TASK DETAILS ▸
The response must reproduce exactly every line of the material below holding the word "Jacket".

DATA UNDER STUDY ▸
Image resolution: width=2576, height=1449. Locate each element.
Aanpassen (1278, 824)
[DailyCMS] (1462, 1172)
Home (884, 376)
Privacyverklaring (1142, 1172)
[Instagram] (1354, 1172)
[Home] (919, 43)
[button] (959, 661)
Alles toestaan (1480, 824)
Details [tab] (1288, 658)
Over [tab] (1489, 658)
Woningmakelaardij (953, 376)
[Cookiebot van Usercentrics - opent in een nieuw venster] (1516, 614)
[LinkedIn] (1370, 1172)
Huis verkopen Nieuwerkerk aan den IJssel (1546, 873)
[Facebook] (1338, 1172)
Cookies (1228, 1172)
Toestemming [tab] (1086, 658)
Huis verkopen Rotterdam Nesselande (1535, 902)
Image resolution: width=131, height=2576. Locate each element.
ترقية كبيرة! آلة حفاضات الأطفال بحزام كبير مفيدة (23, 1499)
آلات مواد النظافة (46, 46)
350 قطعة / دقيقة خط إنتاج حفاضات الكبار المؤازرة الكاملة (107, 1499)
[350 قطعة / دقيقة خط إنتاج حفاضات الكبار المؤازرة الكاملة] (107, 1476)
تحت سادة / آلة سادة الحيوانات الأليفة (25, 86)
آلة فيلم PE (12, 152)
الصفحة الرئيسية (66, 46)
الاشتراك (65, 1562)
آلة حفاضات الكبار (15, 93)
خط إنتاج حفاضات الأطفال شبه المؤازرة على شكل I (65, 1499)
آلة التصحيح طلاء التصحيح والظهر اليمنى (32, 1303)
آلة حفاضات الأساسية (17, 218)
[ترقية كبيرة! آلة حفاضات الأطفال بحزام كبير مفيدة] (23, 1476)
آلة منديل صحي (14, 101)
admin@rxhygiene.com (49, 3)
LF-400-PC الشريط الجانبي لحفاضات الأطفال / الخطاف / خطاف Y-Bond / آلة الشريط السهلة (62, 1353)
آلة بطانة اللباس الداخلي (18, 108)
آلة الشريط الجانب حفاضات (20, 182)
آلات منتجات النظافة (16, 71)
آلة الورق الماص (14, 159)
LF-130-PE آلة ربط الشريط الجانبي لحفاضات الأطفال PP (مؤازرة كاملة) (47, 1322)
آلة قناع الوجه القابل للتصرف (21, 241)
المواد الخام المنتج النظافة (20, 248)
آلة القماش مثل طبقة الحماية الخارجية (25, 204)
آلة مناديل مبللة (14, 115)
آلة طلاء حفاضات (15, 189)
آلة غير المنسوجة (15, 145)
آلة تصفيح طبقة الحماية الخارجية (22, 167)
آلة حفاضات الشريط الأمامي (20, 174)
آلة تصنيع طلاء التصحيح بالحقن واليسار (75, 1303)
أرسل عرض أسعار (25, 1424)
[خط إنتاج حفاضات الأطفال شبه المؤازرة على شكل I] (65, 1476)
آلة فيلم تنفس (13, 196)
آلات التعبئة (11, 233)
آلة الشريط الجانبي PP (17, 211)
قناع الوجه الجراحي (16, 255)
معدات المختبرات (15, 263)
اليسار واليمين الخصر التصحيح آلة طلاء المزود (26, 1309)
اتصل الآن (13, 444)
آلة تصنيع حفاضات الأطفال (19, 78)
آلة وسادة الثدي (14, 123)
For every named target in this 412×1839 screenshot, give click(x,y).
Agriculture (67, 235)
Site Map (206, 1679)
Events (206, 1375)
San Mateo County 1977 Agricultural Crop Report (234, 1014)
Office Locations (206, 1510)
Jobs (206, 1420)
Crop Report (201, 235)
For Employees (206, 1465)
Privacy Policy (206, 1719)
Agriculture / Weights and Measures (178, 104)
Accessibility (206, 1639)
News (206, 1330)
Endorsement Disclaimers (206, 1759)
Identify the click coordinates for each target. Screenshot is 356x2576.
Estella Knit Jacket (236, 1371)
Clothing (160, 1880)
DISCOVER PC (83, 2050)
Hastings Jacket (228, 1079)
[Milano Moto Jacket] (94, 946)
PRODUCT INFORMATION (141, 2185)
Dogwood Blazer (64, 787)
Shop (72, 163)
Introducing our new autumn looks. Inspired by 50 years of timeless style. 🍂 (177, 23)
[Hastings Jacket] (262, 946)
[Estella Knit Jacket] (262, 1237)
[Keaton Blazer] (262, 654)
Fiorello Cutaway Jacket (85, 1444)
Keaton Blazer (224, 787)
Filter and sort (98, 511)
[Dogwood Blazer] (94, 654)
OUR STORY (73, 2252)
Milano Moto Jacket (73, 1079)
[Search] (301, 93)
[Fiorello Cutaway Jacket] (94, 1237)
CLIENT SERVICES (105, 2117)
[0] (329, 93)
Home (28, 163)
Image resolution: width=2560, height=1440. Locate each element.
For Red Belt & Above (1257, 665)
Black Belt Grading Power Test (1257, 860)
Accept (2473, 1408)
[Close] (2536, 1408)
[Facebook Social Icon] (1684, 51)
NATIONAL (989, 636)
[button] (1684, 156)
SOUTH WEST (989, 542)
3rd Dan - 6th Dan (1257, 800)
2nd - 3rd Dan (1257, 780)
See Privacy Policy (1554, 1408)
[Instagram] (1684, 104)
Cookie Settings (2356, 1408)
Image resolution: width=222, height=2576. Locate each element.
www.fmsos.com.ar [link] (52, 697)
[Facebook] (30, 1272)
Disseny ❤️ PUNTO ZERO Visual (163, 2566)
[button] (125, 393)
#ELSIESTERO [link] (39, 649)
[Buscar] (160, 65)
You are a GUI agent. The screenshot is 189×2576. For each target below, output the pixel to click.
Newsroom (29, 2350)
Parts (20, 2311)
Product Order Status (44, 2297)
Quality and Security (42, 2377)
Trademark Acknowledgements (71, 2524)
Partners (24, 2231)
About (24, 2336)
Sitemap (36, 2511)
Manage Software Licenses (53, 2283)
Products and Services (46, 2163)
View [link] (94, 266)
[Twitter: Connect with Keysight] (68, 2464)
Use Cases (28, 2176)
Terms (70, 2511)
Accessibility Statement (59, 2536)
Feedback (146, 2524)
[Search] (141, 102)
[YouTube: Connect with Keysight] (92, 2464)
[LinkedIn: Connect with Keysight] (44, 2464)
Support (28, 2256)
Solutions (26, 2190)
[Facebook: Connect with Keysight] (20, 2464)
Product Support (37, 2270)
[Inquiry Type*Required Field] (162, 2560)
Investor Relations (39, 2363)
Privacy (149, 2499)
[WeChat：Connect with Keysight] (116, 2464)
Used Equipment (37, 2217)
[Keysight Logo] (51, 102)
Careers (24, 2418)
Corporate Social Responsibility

SOLUTION TO THE EXERCISE ▸
Estella Knit Jacket (236, 1371)
Hastings Jacket (228, 1079)
[Milano Moto Jacket] (94, 946)
[Hastings Jacket] (262, 946)
[Estella Knit Jacket] (262, 1237)
Fiorello Cutaway Jacket (85, 1444)
Milano Moto Jacket (73, 1079)
[Fiorello Cutaway Jacket] (94, 1237)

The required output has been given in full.